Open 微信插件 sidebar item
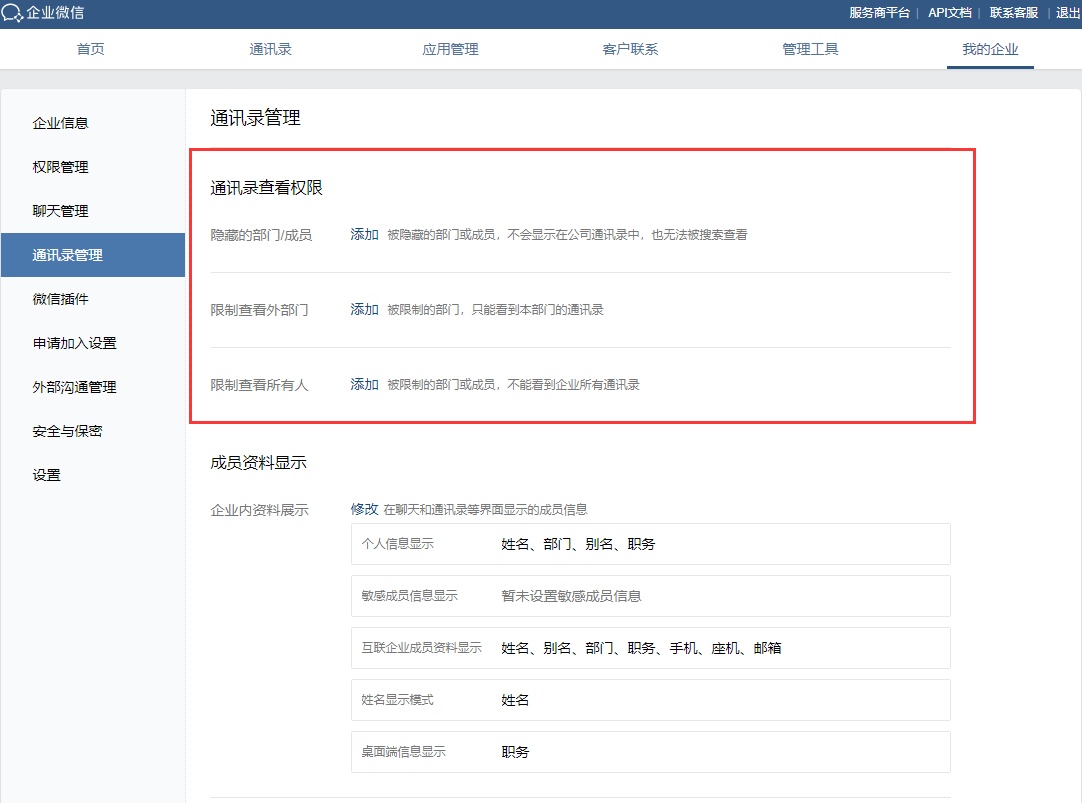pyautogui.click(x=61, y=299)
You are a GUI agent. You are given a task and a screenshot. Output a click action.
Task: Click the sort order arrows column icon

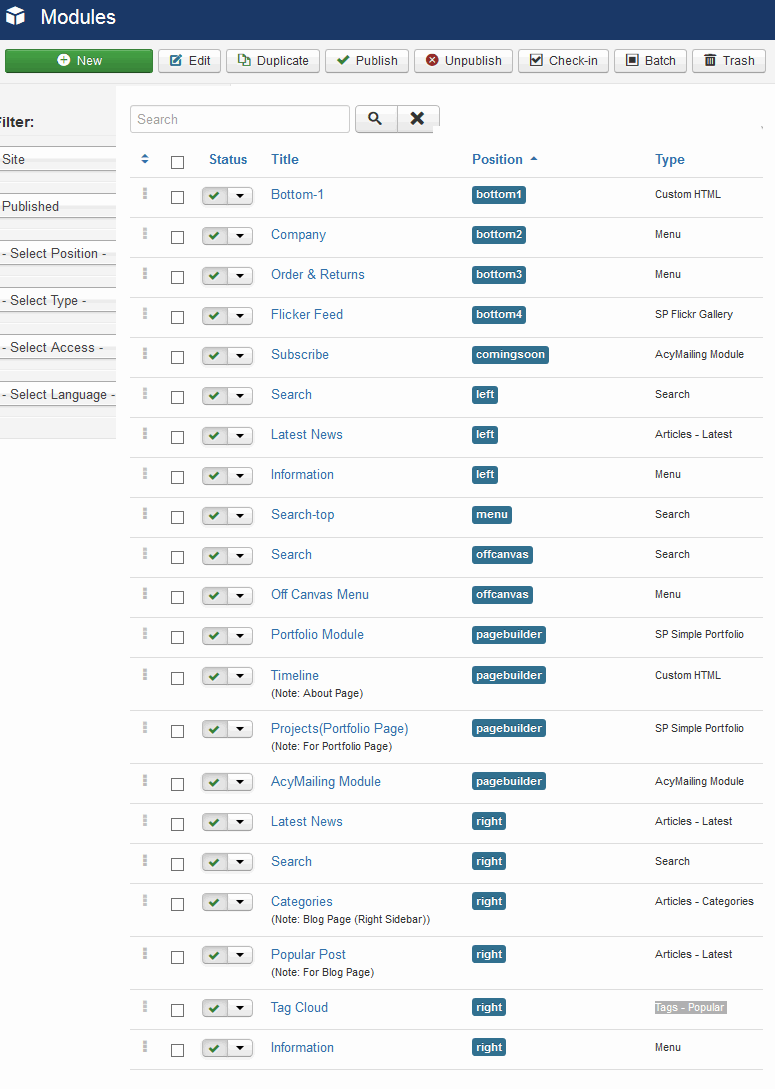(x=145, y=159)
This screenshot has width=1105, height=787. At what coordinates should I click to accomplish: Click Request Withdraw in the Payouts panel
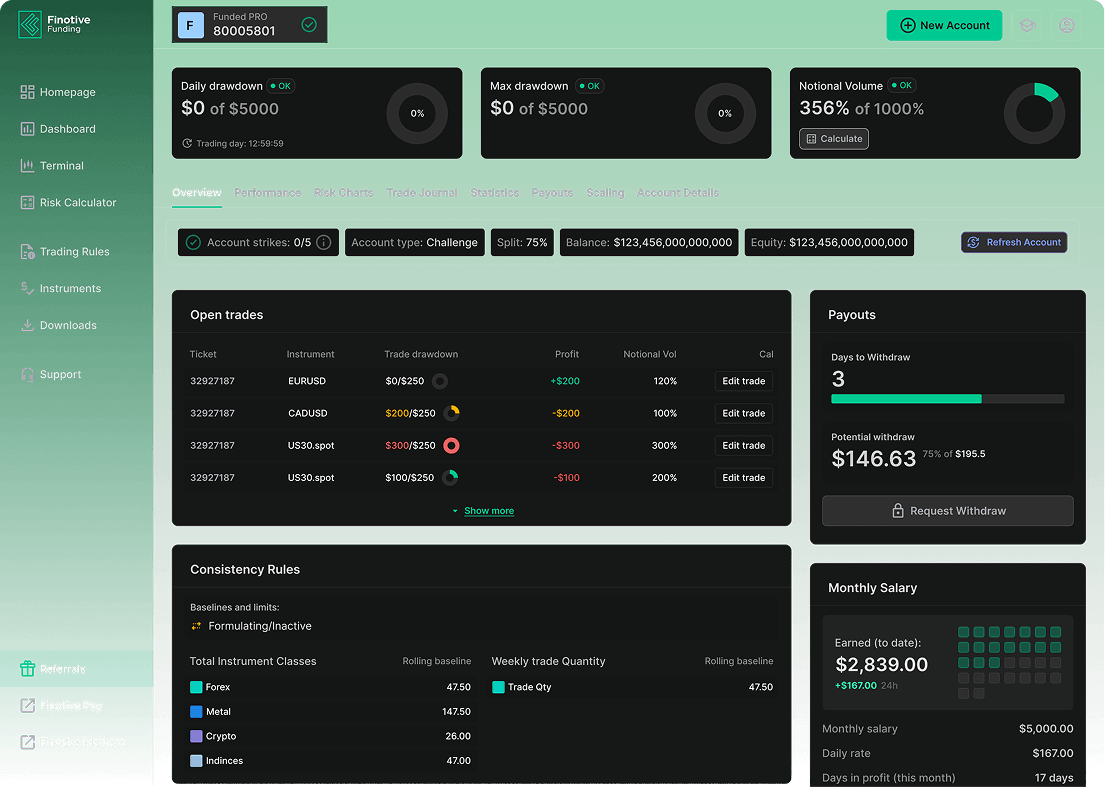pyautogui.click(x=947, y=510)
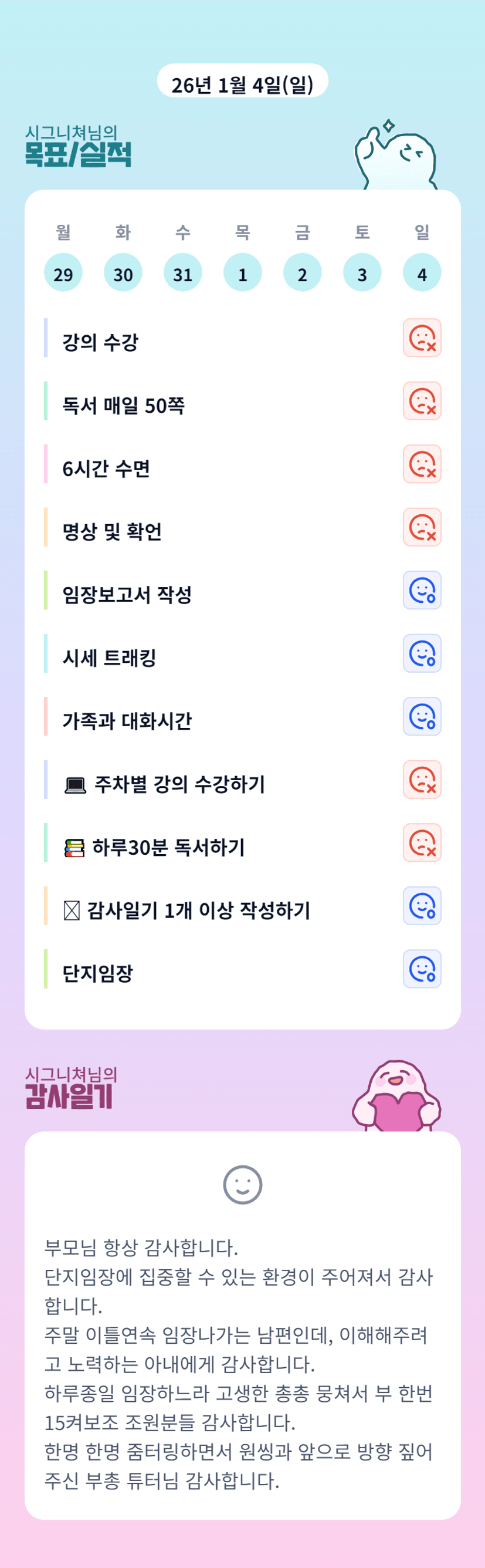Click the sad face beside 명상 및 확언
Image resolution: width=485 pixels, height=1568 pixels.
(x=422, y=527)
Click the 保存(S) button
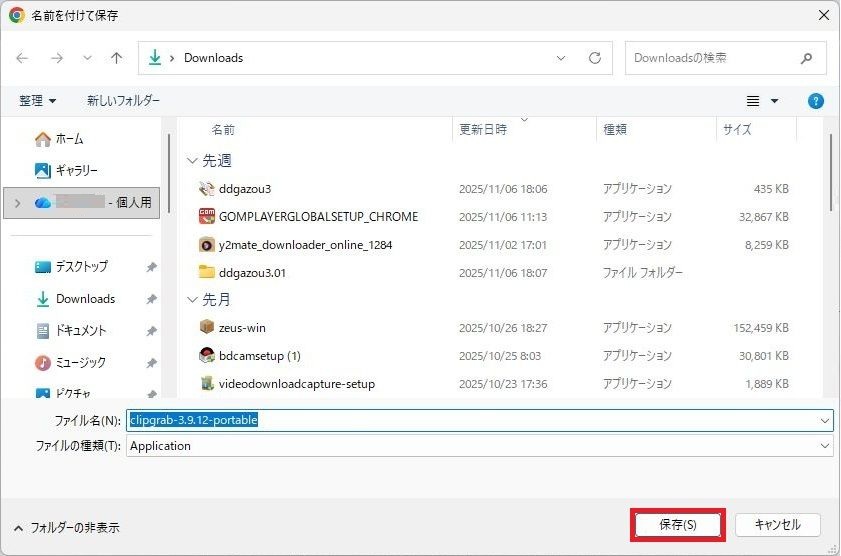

*REQUIRED WORK*:
Copy out the data above to the letter, and keep every picture out of it.

*RESULT FOR THIS TASK*:
Open 微信插件 sidebar item
pyautogui.click(x=61, y=299)
You are a GUI agent. You are given a task and a screenshot. Output a click action.
Task: Click the sort order arrows column icon

(x=145, y=159)
This screenshot has width=1105, height=787. At what coordinates should I click to accomplish: Click Request Withdraw in the Payouts panel
pyautogui.click(x=947, y=510)
Click the sad face beside 명상 및 확언
Image resolution: width=485 pixels, height=1568 pixels.
(x=422, y=527)
Click the 保存(S) button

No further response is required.